Merges leitet das "Modellprojekt zur Eindämmung des Landschaftsverbrauchs durch Aktivierung innerörtlicher Potenziale" (Melap). Gefördert werden ausgewählte Gemeinden, die in leerstehende Häuser im Ortskern statt in Neubaugebiete am Ortsrand investieren. Zwischen 660.000 und 1,6 Millionen Euro zahlte das Land pro Modellort. 200 Gemeinden haben sich beworben. 13 Ortschaften mit typischen Problemen wie Altersstruktur und Leerstand wurden ausgewählt. "Insgesamt sind jetzt 1050 Wohneinheiten um- oder neu gebaut. Und das meist von Privatleuten", betont Merges. Inzwischen läuft schon die Bewerbung für Melap Plus, die Fortsetzung des Projekts.

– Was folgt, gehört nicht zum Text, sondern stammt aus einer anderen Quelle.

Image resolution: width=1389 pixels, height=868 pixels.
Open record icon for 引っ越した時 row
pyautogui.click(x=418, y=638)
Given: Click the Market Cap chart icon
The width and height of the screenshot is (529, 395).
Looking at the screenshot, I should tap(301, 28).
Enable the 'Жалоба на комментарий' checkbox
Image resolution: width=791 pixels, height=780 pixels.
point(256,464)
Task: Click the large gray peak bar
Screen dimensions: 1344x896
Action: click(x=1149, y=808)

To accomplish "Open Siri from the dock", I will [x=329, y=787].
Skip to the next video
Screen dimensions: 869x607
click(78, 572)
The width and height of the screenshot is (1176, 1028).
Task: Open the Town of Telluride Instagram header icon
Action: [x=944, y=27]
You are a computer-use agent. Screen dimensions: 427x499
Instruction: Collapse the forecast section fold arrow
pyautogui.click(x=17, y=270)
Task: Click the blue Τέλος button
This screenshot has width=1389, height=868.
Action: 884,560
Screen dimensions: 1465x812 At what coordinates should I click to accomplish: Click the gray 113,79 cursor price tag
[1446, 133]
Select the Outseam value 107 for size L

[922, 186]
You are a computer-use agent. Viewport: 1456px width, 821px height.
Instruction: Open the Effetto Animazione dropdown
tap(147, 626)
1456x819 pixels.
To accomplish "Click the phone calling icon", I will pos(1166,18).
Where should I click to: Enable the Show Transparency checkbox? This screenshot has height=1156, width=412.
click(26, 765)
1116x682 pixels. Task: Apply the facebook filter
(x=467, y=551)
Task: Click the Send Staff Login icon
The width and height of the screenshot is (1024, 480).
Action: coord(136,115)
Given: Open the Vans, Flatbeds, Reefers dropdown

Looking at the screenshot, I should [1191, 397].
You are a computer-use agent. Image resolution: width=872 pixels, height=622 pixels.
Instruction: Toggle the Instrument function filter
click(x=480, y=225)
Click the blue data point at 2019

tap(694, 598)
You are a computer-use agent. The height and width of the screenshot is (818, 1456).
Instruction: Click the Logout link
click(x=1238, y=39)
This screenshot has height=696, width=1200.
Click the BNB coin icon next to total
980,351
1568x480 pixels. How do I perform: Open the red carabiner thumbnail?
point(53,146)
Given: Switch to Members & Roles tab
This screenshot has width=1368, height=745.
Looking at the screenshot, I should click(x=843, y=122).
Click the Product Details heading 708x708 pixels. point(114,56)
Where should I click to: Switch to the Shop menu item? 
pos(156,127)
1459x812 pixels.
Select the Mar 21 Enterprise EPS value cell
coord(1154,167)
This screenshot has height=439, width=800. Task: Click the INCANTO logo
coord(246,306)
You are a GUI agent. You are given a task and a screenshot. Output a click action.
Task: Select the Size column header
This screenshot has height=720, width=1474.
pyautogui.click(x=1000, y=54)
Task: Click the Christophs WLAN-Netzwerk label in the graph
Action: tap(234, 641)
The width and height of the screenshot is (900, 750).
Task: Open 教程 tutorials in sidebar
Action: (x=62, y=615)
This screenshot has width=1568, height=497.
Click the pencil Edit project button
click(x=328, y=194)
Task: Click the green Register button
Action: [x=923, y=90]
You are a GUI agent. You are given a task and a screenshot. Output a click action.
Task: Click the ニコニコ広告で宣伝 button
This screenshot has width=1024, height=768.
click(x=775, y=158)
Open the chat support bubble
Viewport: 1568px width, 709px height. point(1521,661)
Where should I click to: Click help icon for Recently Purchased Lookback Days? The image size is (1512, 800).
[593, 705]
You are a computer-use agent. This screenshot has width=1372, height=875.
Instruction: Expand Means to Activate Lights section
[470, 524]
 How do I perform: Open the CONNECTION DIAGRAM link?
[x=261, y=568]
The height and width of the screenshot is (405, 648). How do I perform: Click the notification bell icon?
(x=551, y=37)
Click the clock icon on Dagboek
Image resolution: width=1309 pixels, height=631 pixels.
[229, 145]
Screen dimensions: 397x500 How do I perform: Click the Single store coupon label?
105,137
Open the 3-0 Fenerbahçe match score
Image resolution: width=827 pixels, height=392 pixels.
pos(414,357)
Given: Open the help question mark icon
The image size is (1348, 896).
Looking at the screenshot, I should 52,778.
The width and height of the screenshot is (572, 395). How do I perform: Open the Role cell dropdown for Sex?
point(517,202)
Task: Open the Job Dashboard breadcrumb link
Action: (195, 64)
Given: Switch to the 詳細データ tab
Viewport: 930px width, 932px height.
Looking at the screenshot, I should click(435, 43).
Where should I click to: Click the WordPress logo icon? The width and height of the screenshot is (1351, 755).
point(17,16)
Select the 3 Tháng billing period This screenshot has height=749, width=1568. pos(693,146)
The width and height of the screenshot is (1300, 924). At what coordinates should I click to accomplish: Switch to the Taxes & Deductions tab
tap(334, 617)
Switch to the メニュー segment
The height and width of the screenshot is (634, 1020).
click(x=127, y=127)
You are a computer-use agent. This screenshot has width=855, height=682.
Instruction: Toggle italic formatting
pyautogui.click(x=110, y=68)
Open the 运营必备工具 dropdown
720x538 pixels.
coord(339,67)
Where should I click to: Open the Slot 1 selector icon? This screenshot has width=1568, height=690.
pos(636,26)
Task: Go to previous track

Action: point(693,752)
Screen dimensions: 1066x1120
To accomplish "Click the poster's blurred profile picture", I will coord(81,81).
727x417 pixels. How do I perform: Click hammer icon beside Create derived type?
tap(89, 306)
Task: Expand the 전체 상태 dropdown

 Auch Schefflenz hatte sich bei Melap beworben. Erfolgreich. Bürgermeister Rainer Houck ist stolz, was aus dem Gebiet Unterschefflenz geworden ist: "Früher bestand nahezu der ganze Ort aus Landwirten. Wir haben viele alte Kleinbauernhäuser. Zuletzt waren die meisten ungenützt, marode und schlicht hässlich." Von 20 leerstehenden Häusern sind heute zwölf wiederbelebt.

In der alten Scheune steckt viel Herzblut und Geld

"Das Paradestück ist unser Schefflenzer Venedig", schwärmt Houck. Damit sind drei Scheunen gemeint, die Wand an Wand entlang dem Bach Schefflenz stehen. Seit über zehn Jahren ungenutzt, morsch und am Verfallen. Heute sehen die alten Spitzdächer aus wie neu, langgezogenes Fachwerk und Natursteine säumen die Fassade, zur Bachseite hin gibt es jetzt eine Aue statt eines verwilderten Ufers.

Die Verwandlung haben Privatleute bis auf den Zuschuss vom Land aus der eigenen Tasche finanziert. So auch Ralf und Annemarie Schumacher. "Die mittlere Scheune gehört meinen Schwiegereltern. Vor 15 Jahren haben sie die Landwirtschaft aufgegeben", erzählt Annemarie Schumacher. Vor dem Umbau sei der Zustand der Scheune schlicht katastrophal gewesen: Das Tor hing in den Angeln, im Innern moderte jahrzehntealtes Heu, der Kartoffelkeller versank in Erdhaufen. Zweieinhalb Jahre hat die Familie geschuftet. "Da steckt viel Herzblut, Geld und Idealismus drin", sagt Annemarie Armbruster.

Heute lebt die Familie in der alten Scheune. Der Kartoffelkeller ist zum Weinkeller mit Jagdzimmer geworden. Die alten Balken sind im Treppengeländer verarbeitet. "Wir sind stolz, zum Schefflenzer Venedig zu gehören", sagt Schumacher. Das Beispiel hat Schule gemacht, nach und nach haben sich mehr Investoren bei Schultes Houck gemeldet: "Die Identität des Dorfes lebt von der klassischen Bausubstanz. Die Bevölkerung muss einen Sinn für das Gemeinschaftsleben entwickeln. Auch wenn der Neubau attraktiver erscheint, als die alte Burg wiederherzurichten."